Data, code, model used for the paper "The Good, the Bad, and the Missing: Neural Code Generation for Machine Learning Tasks"

1. Dataset

The raw dataset we constructed for different ML tasks and the non-ml tasks in json files are in raw_dataset folder

split_of_training = ['train', 'dev', 'test']

split_of_tasks = ['data', 'model', 'eval', 'noml', 'uni']

raw_dataset/[split_of_training]_[split_of_tasks].json

2. Using the 6 baseline models

0. We provide the snap shot of the models that we have trained.

This is the link to download the model snap shot: link.

1. tranX

1. clone the repo

git clone https://github.com/pcyin/tranX.git
cd tranX

2. binarize the json data

save the json files to a directory in the repository: e.g. datasets/conala/data/conala/
using datasets/conala/dataset.py, binarize the json file.

python dataset.py

3. load the snap shot of the models.

save the trained model file to a directory in the repository: e.g. saved_models/

model files: tranx_train[split_of_tasks].bin
run the testing script to get the decoded results (match the path to your corresponding locations).

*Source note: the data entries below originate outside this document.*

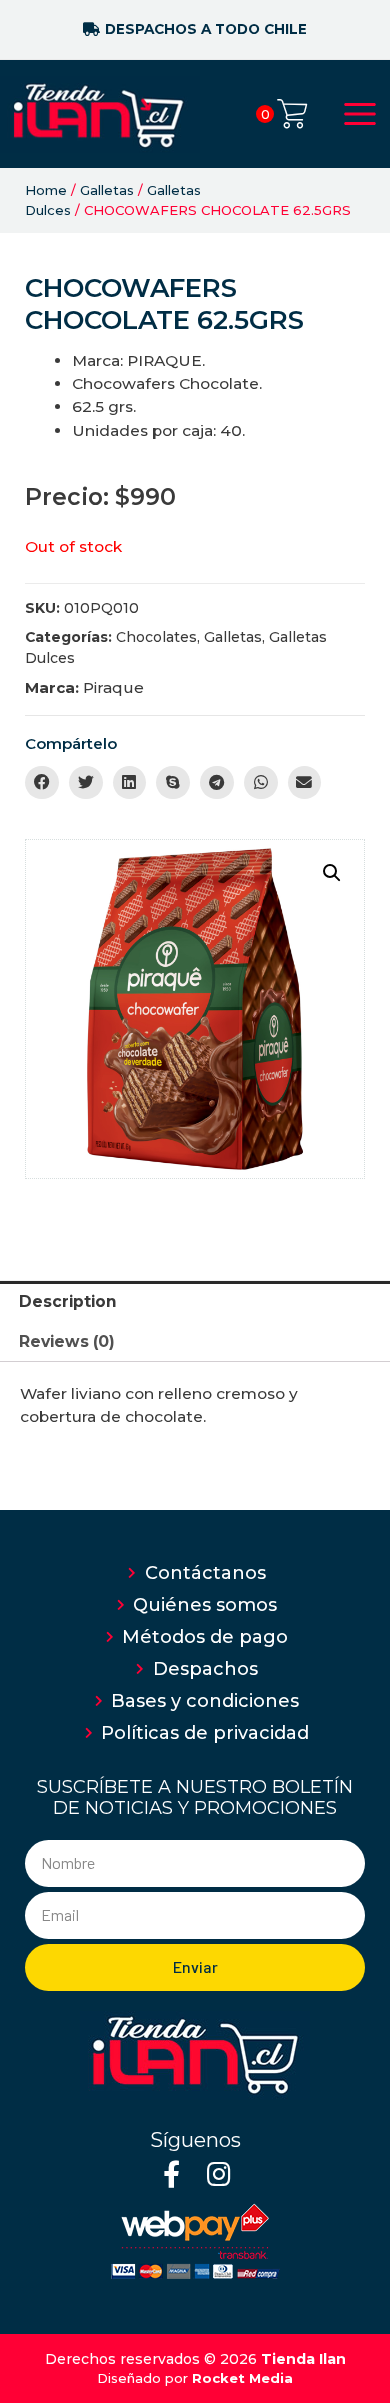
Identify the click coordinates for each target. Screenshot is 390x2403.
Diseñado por (195, 2378)
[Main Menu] (360, 114)
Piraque (113, 687)
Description (68, 1301)
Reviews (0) (67, 1341)
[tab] (195, 1301)
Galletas (107, 190)
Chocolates (156, 637)
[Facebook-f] (171, 2173)
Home (46, 190)
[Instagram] (218, 2173)
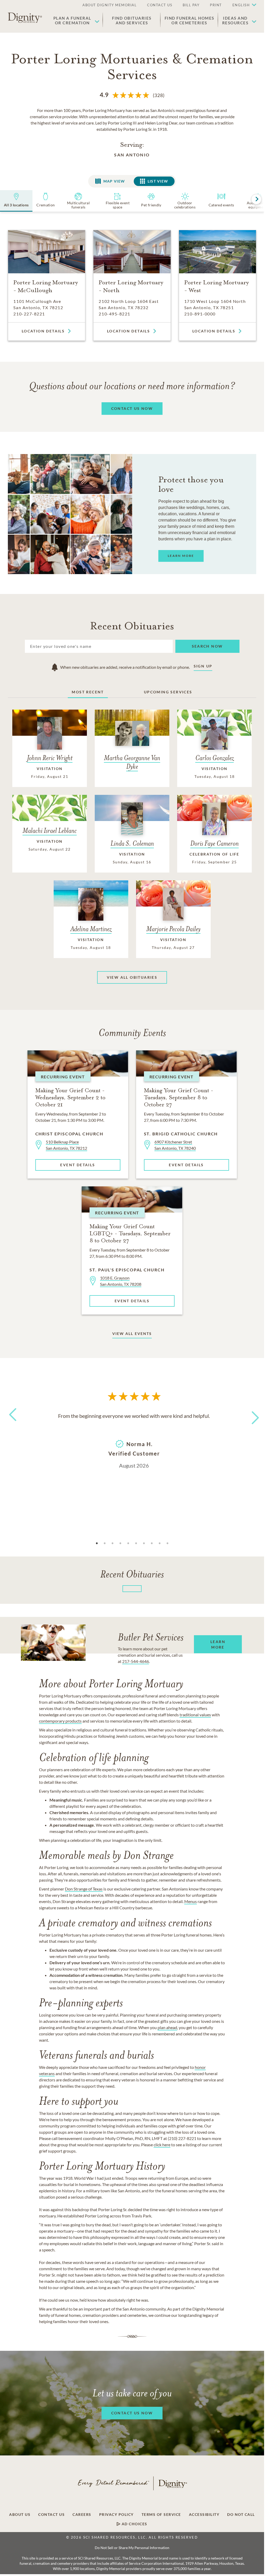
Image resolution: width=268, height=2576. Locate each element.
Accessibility (204, 2514)
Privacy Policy (116, 2514)
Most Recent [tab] (88, 692)
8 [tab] (151, 1543)
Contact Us (51, 2514)
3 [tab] (112, 1543)
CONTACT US (159, 5)
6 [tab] (136, 1543)
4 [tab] (120, 1543)
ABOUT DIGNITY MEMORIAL (109, 5)
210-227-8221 (29, 313)
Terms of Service (161, 2514)
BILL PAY (191, 5)
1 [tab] (96, 1543)
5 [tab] (128, 1543)
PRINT (216, 5)
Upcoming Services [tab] (168, 692)
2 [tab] (104, 1543)
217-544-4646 (135, 1661)
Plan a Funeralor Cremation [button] (72, 20)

bash scripts/conala/decode.sh [path_of_binarizezd data] [path_of_saved models]
the decoded file will be saved in "decodes/conala/$(basename ${model_file}).$(basename ${decode_file}).decode".

4. For training and more details, refer to the original repository.

2. EK Codegen

1. clone the repo

git clone https://github.com/neulab/external-knowledge-codegen.git
cd external-knowledge-codegen

2. binarize the json data

save the json files to a directory in the repository: e.g. datasets/conala/
use the following command to binarize the json file.

python dataset.py --pretrain data/conala/conala-mined.jsonl --topk 100000 --include_api apidocs/processed/distsmpl/snippet_15k/goldmine_snippet_count100k_topk1_temp2.jsonl

3. load the snap shot of the models.

save the trained model file to a diretory in the repository e.g. saved_models/

pretrained model files: ek_juice_pretrain_[split_of_tasks].bin finetuned model files: ek_finetune.[splits_of_tasks].bin
run the testing script to get the decoded results.

bash scripts/conala/test.sh [path_of_saved models]
the decoded fill will be saved in "decodes/conala/$(basename $1).test.decode".

4. For training and more details, refer to the original repository.

3. CG-RL

1. clone the repo

git clone https://github.com/DeepLearnXMU/CG-RL.git
cd CG-RL

2. binarize the json data

save the json files to a directory in the repository: e.g. datasets/conala/
using datasets/conala/dataset.py in the tranX reposotory, binarize the json file.

python dataset.py

3. load the snap shot of the models.

save the trained model file to a diretory in the repository e.g. saved_models/

pretrained model files: CG_RL.juice.pretrain.[split_of_tasks].bin finetuned model files: CG_RL.train_rl.[splits_of_tasks].bin
run the testing script to get the decoded results.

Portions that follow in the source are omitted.